The Xbox Series X|S has a serious DRM problem. In order to comply with the console's DRM policies, the Xbox must be connected to the internet in order to verify that purchases are legit. Understandably, this is a problem for any gamer that wants to, well, play offline (via nicheGamer). While the world may be hyper connected to the internet, even gamers need to unplug sometimes, and the Xbox Series X|S doesn't make that an option. Now, after fans sounded their displeasure, a verified Xbox developer stepped in to try and explain why the Xbox Series X|S has to be online in order to work properly.

Oscar K., verified on Reset Era as an Xbox developer, explained that "we (Xbox) need to improve our on-console error messaging." Oscar said that the word choice of the messages "clearly add confusion and can lead to mistrust of the system." Oscar said he would pass along the complaints to the rest of the developers. However, the developer also had some explanation of why consoles need to connect to the internet, even at inconvenient times.

Home consoles and the always-online dilemma

Oscar K. had previously addressed complaints of DRM issues with disc games, noting that the Xbox One needed to be online to both install discs and update software (via resetera). The Series X|S needs to be online if the disc in question uses Smart Delivery, which combines information from the disc and Xbox Live. Oscar also stated that Smart Delivery discs vary because they might have been made at different times or used different technology. Remanufacturing discs is costly, and developers often aren't willing to repress games just to use the latest Smart Delivery technology.

Another reason Oscar K. provided for the always-online dilemma is the issue of Home consoles or primary consoles (in the case of Sony's PS5). While Sony allows players to have both a primary PS4 and primary PS5, Xbox only allows one Home console, meaning that games do not properly register to additional consoles. Also, transporting games between consoles via an external hard drive isn't a great idea, as the new console will not register the games properly, leading to aggravating error messages in the future. 

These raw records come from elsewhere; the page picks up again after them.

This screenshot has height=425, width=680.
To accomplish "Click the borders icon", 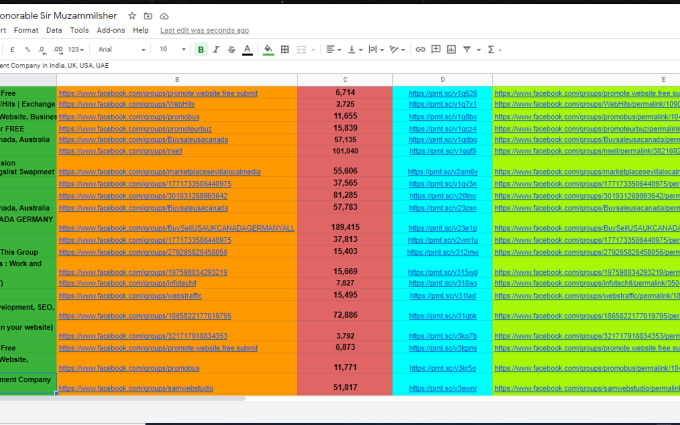I will pos(287,49).
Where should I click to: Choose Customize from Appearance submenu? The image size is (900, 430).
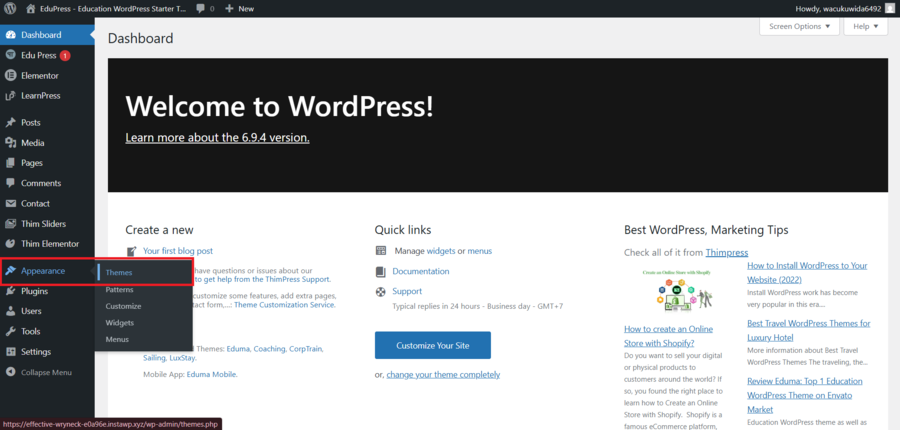pyautogui.click(x=123, y=306)
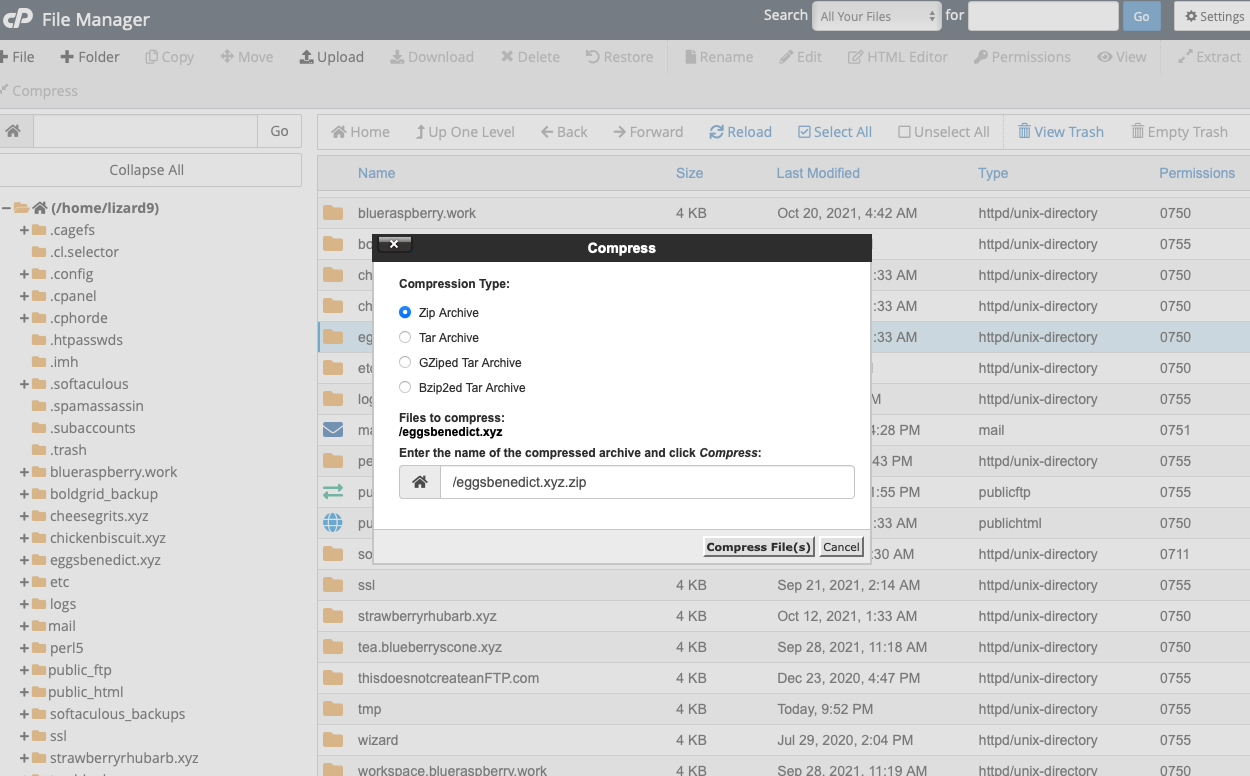
Task: Select Bzip2ed Tar Archive radio button
Action: pos(405,388)
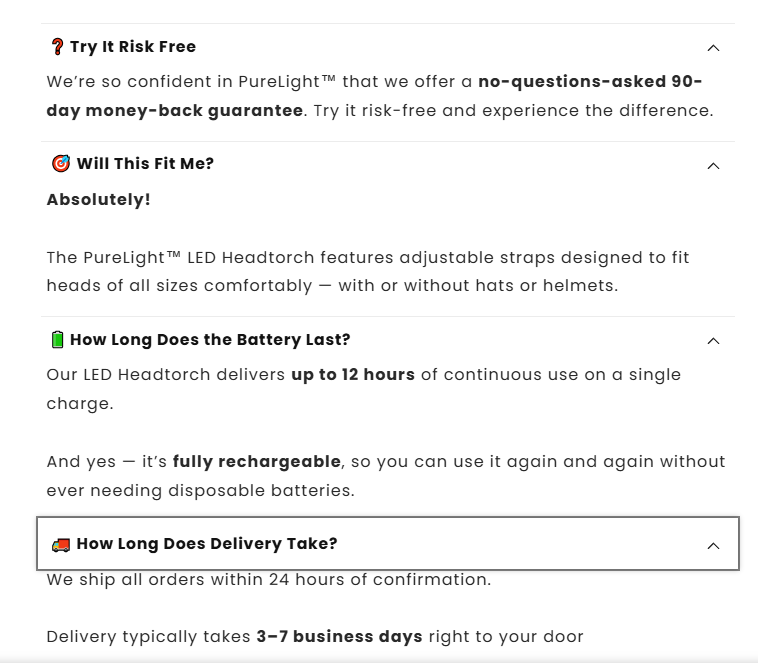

While Oscar K.'s explanation sheds some light on why the error messages are plaguing players, it doesn't solve the issue. Xbox isn't the first game company to come under fire for strange DRM policies. EA and Blizzard have both been the subject of criticism, especially considering the always-online policy of "Crash Bandicoot 4" on PC. It's unclear how Xbox might solve the issue of internet connection, but hopefully developers like Oscar K. will continue working to explain and correct the problem.